In classic tree structure, each node contains its own data. In most usecases, once a tree's shape is determined and a node is located, node data is accessed and updated frequently but tree shape changes less frequently.
In mordern functional programming world, a new tree is generated even when just a minor update. In NodeShapes, as data is flattened, access and update will be more efficient and less error prone. Through partitioned structure, storage, access and manipulation in data store would be more efficient as well.
Partitioned node and tag data
NodeShapes requires node or tag data to be assigned to a partition identified by a unique partition id. The reason is that in many cases, a subtree has semantic meaning and the data should be grouped together for batch loading and writing.

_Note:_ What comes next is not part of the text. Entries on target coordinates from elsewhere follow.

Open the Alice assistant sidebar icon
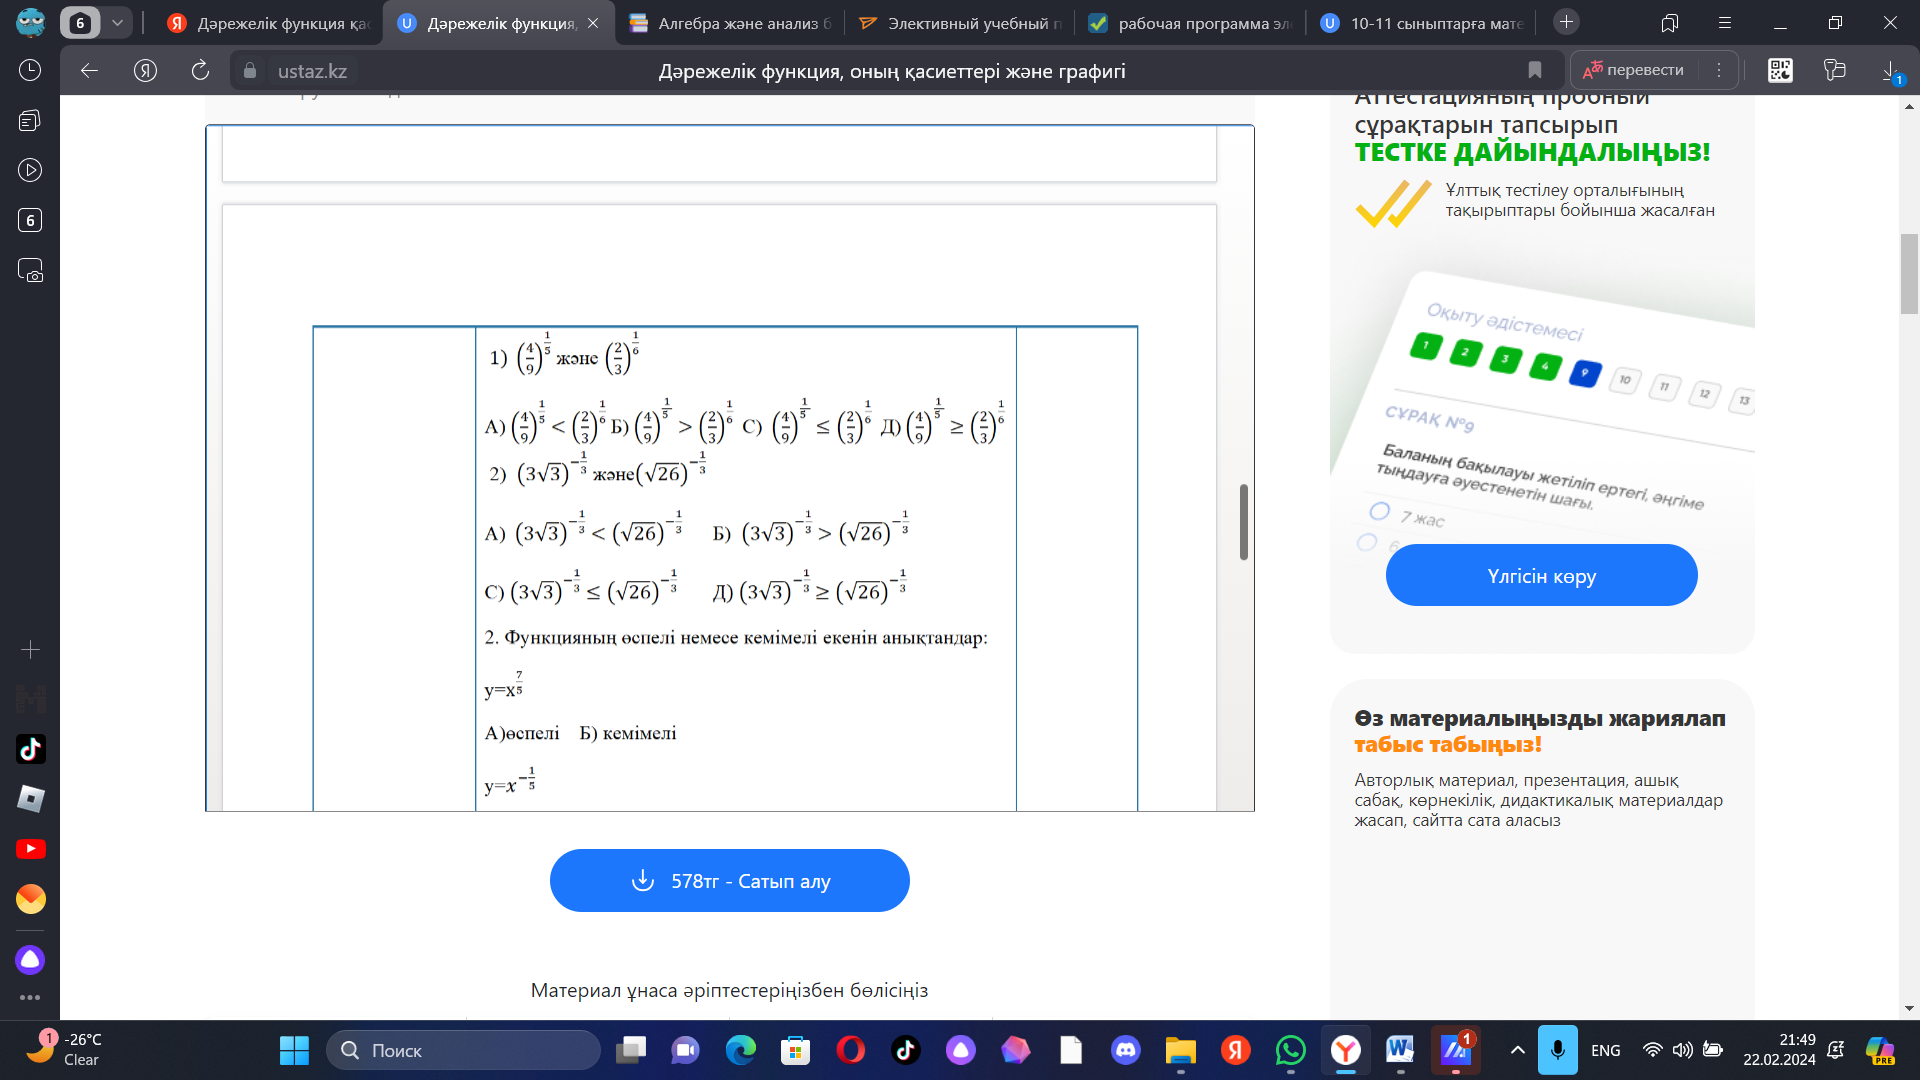The width and height of the screenshot is (1920, 1080). tap(30, 960)
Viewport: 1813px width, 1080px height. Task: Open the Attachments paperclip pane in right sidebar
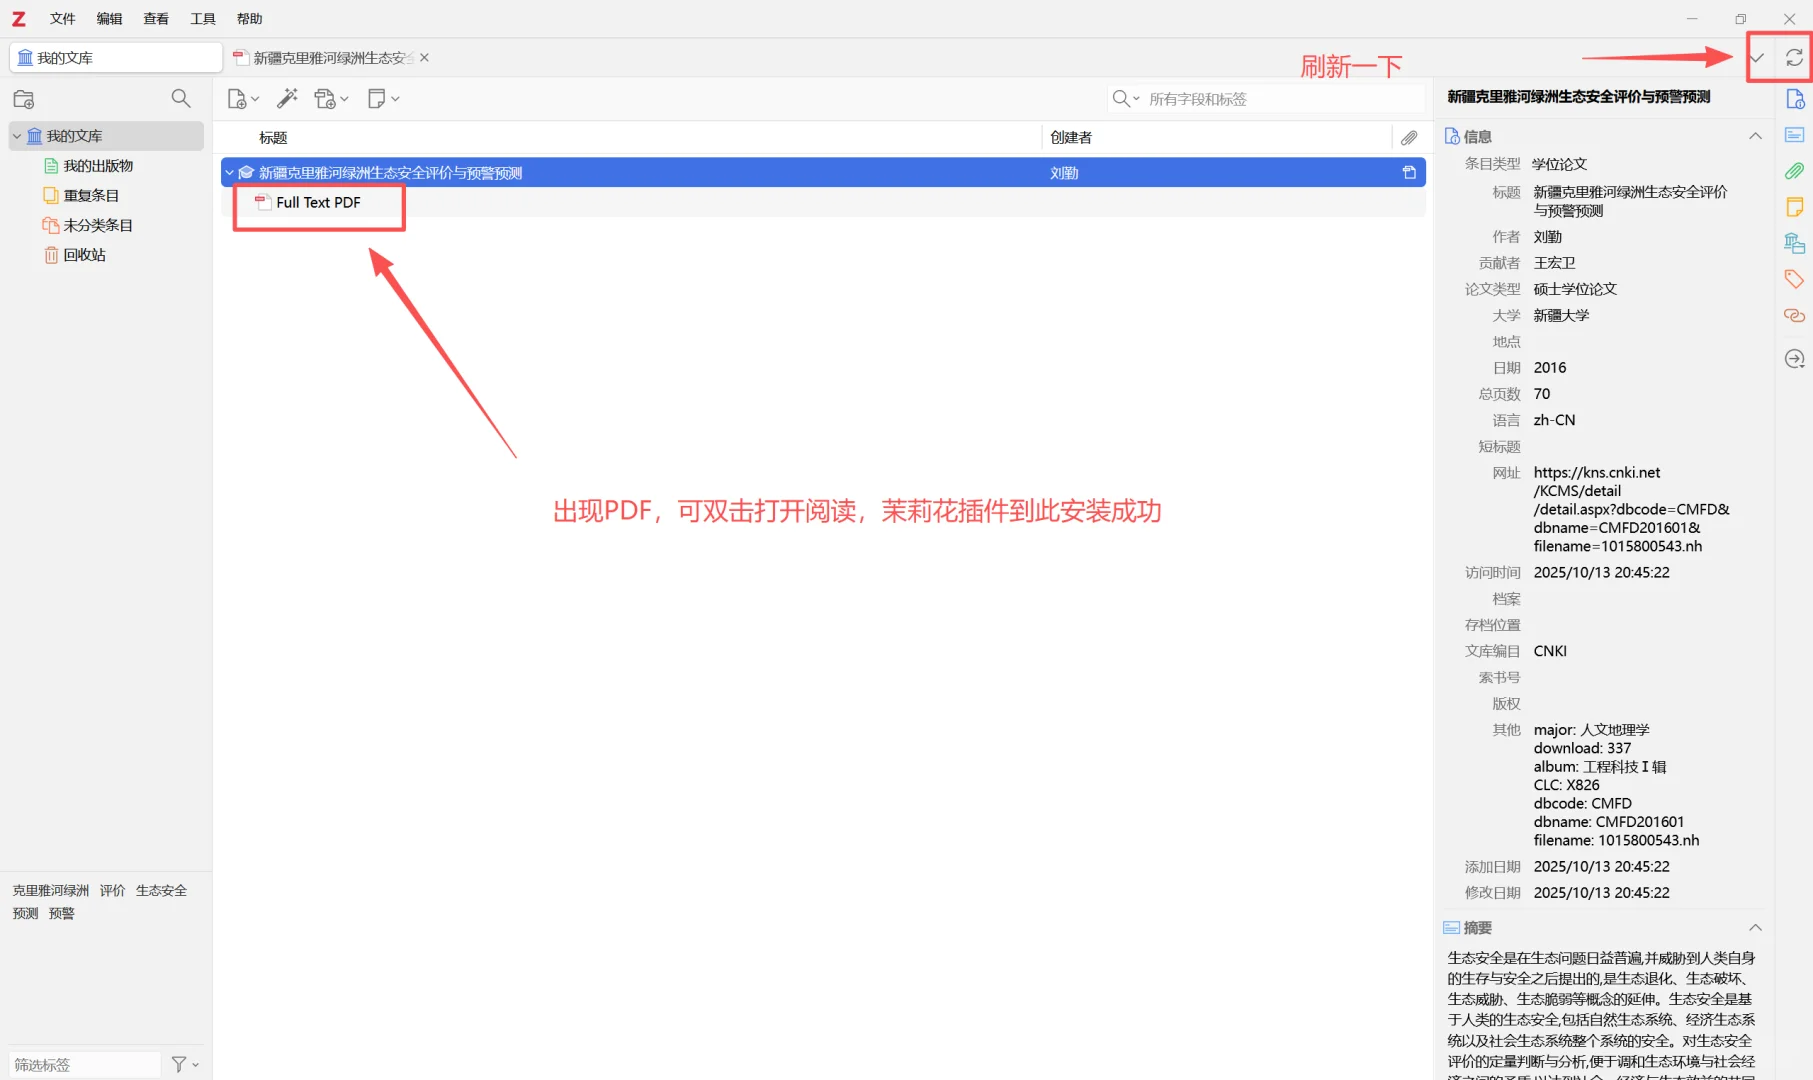coord(1794,171)
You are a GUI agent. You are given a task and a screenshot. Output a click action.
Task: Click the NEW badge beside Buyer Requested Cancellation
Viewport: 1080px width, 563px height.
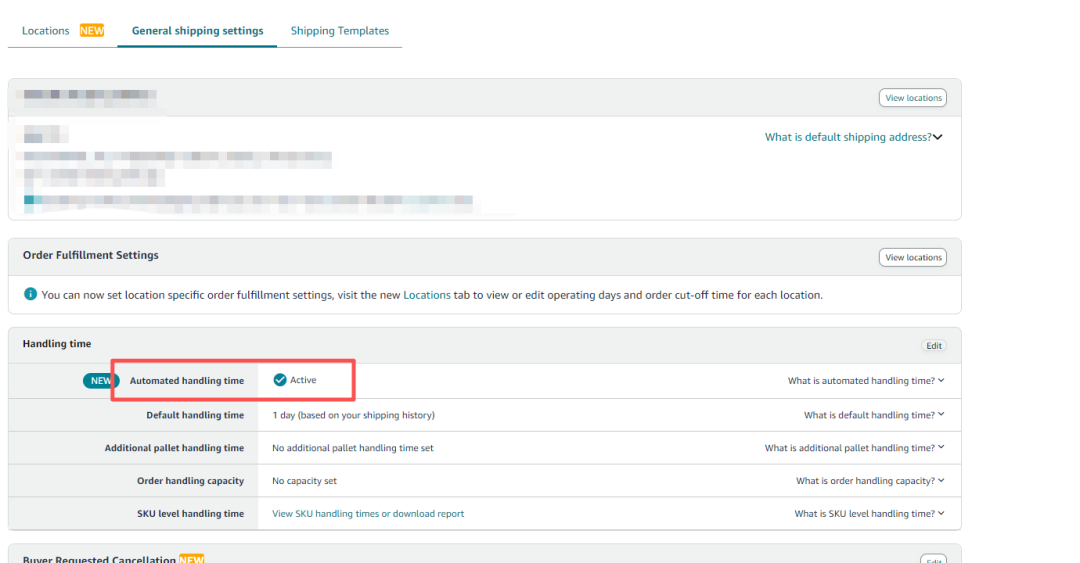click(191, 559)
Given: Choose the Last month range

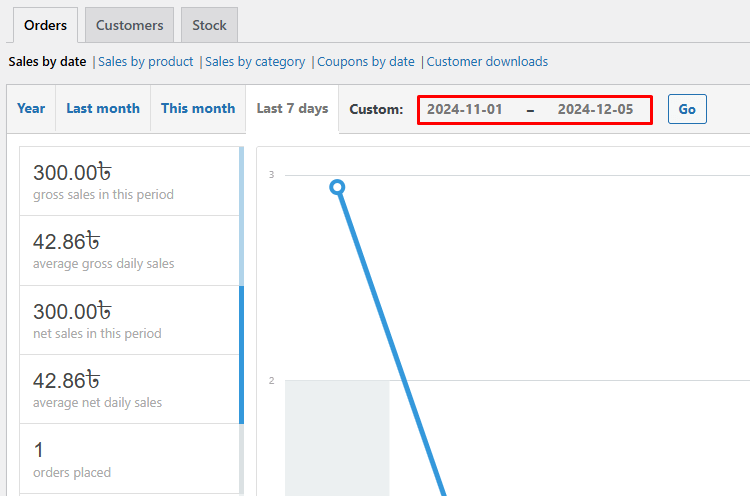Looking at the screenshot, I should (103, 109).
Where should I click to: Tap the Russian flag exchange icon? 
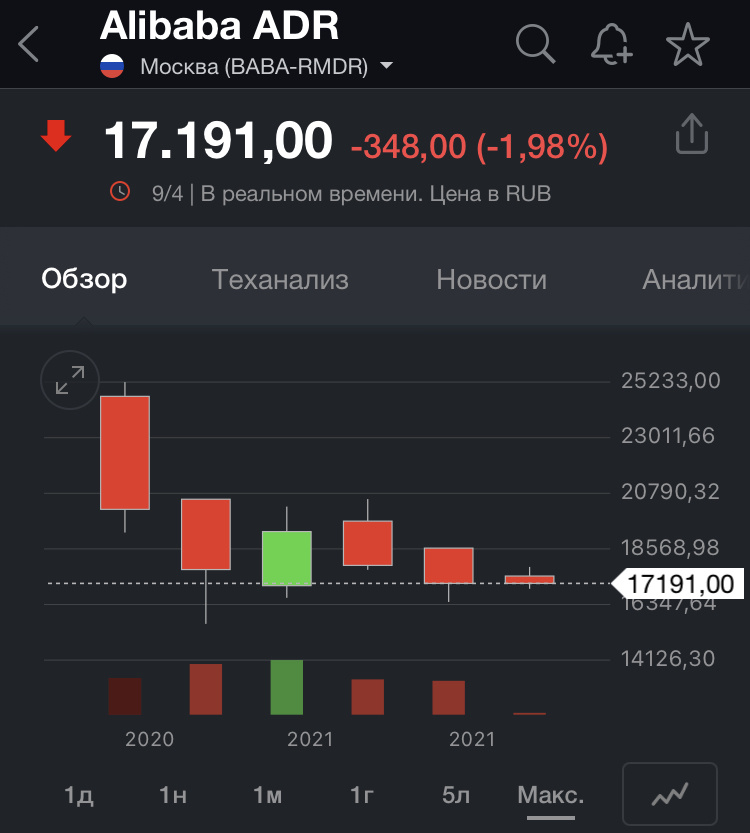point(112,66)
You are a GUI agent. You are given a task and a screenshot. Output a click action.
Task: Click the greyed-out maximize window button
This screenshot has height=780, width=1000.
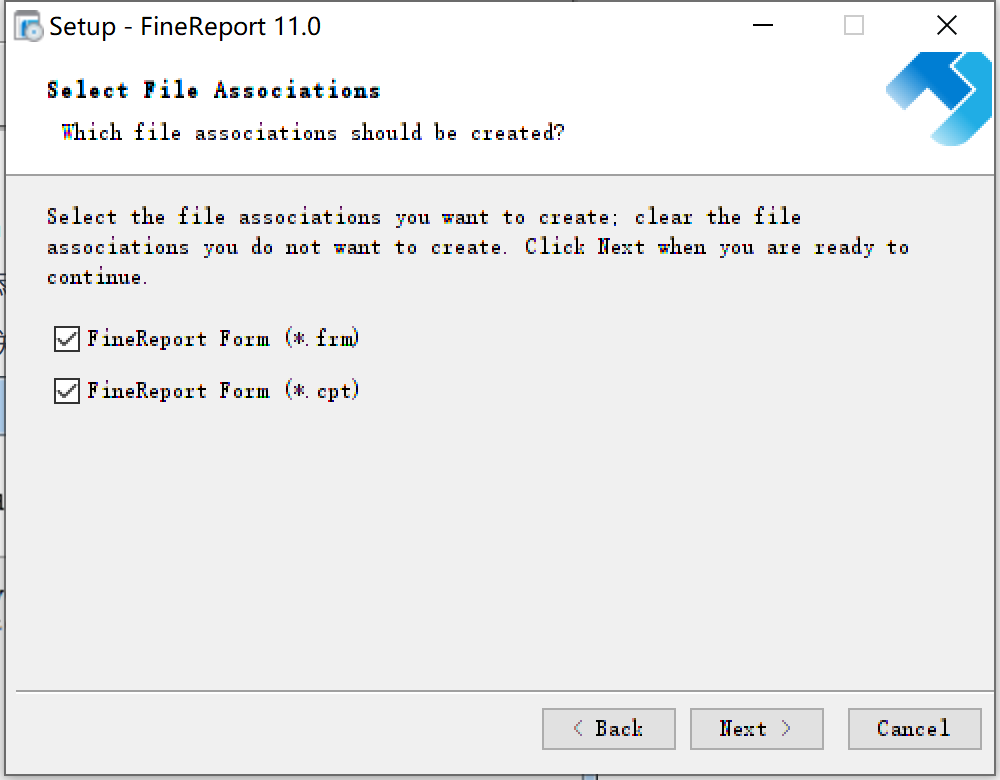point(853,26)
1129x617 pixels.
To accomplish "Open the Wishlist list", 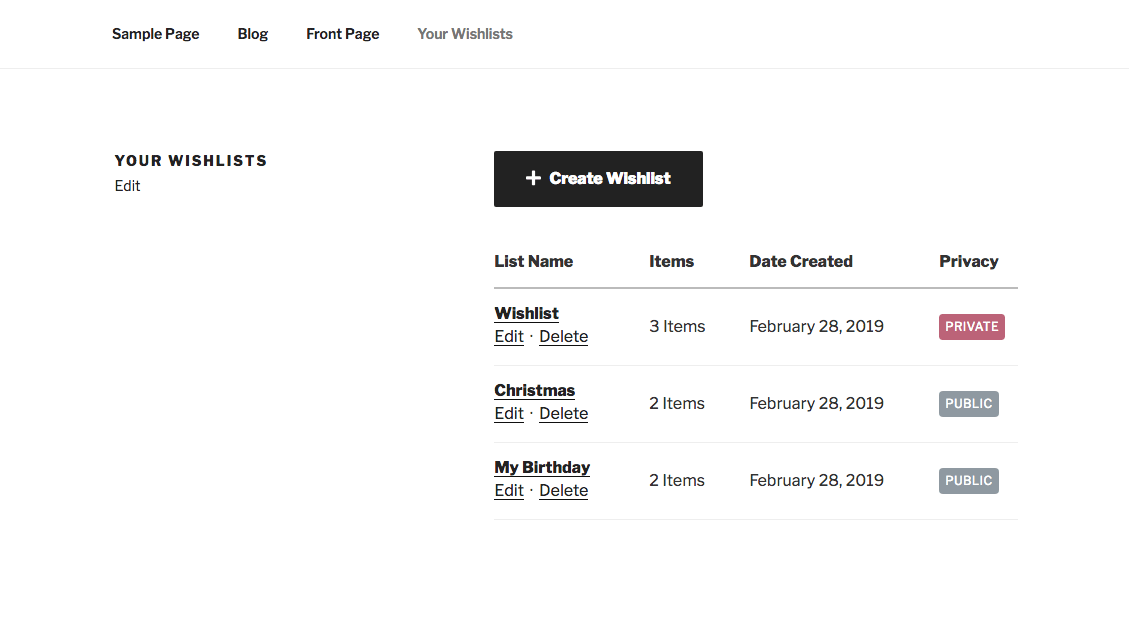I will (x=526, y=313).

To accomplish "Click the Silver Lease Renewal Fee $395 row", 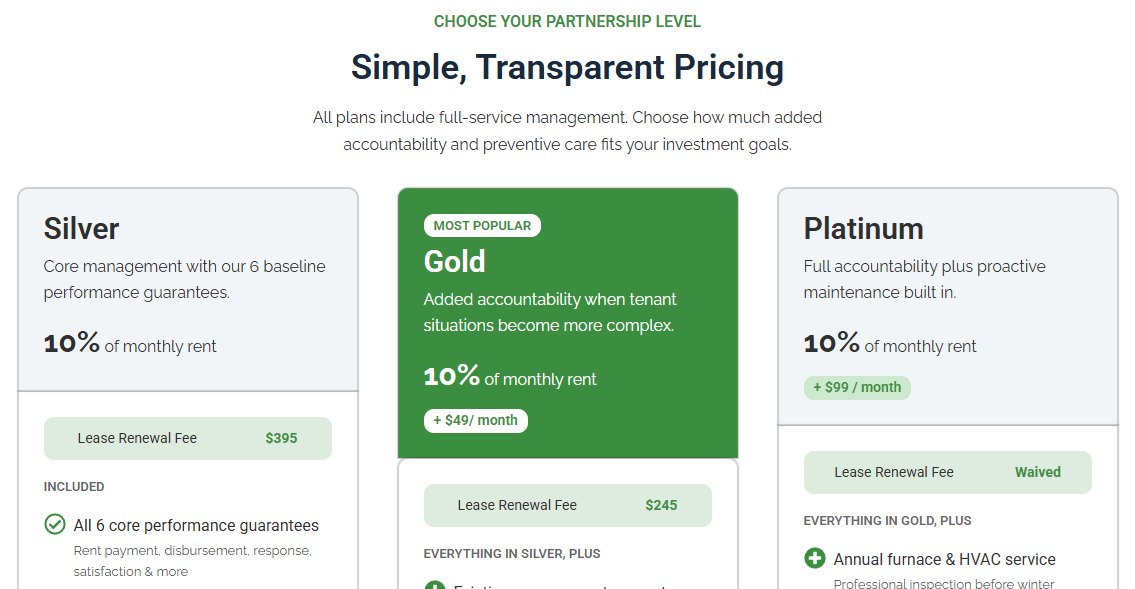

And also different data might need to be stored in different repositories. For example, a node that represents a long article, the article might be a flat file, while a node that represents some statistics, its data might be stored in a datawarehouse. With partition key design, user can patition data storage and access according to the nature of data and infrastructure.
How parition id is generated is entirely up to you. A simple example is that if you use NodeShapes for web site data structure, you can partition data by web page id so that an entire page's data can be retrieved in one round fetch for effective page renderring.
Explict tags wrapping node
When working on UI tree, it is often needed to wrap multiple tags on a node, for example, <a href='https://a.nice.site.com'><em>Nice</em></a>
. And each tag also has its own data, such as style and attributes.
NodeShapes explicitly support tags wrapping around node and provdes functions to manipulate tags and data. It is ideal for UI data structure or any other use cases where flexible decoration on node is needed.
Once wrapping is decided, UI designer needs to tune tag styles constantly but not so often to change tag wrappings. NodeShapes requries each tag has an unique UUID as well and put its data inside the flattened data partition too. This makes it easy and efficient to update tag's styles and attributes.
Plain JavaScript object data structure and functional manipulation
NodeShapes uses plain JavaScript object and all manipulation functions built in are functional. So that it can be used with any TypeScript / JavaScript library, such as React Redux. And you can also use your own favorite data manipulation library to manipulate the data as well.
Internally Nodeshapes uses the excellent optics library optics-ts.